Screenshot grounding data
++++++++++

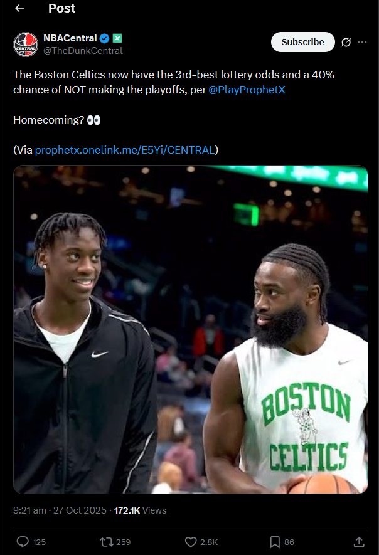Share the post via upload icon
This screenshot has width=379, height=555.
pyautogui.click(x=359, y=542)
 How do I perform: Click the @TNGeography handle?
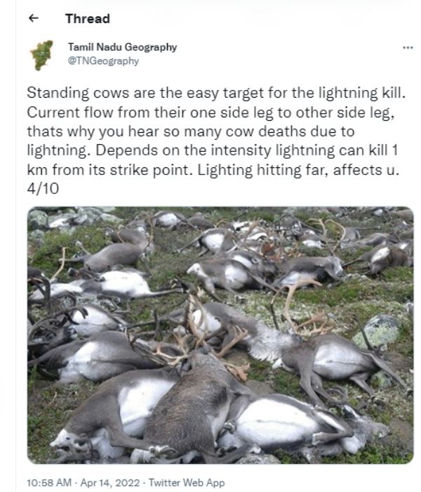(103, 60)
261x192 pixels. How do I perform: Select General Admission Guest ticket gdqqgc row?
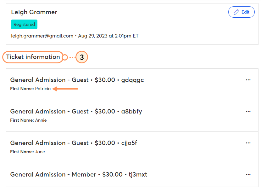132,84
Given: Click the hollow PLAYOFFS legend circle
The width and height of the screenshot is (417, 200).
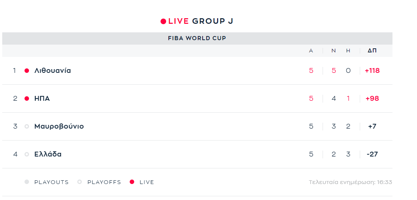Looking at the screenshot, I should (x=80, y=182).
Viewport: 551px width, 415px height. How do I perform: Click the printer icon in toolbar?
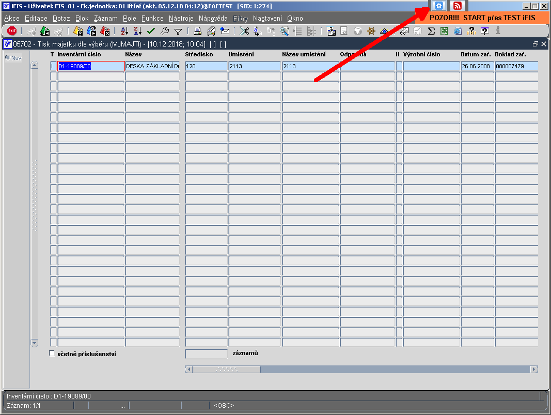click(x=197, y=32)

++++++++++

## DIRECTIONS FOR THIS TASK:
What you set down should be exactly the lines from the line containing "Given: Click the" to the last line of the entries above, both included, with no pictures.

## RESULT OF THIS TASK:
Given: Click the hollow PLAYOFFS legend circle
The width and height of the screenshot is (417, 200).
Looking at the screenshot, I should (x=80, y=182).
Viewport: 551px width, 415px height. How do I perform: Click the printer icon in toolbar?
click(x=197, y=32)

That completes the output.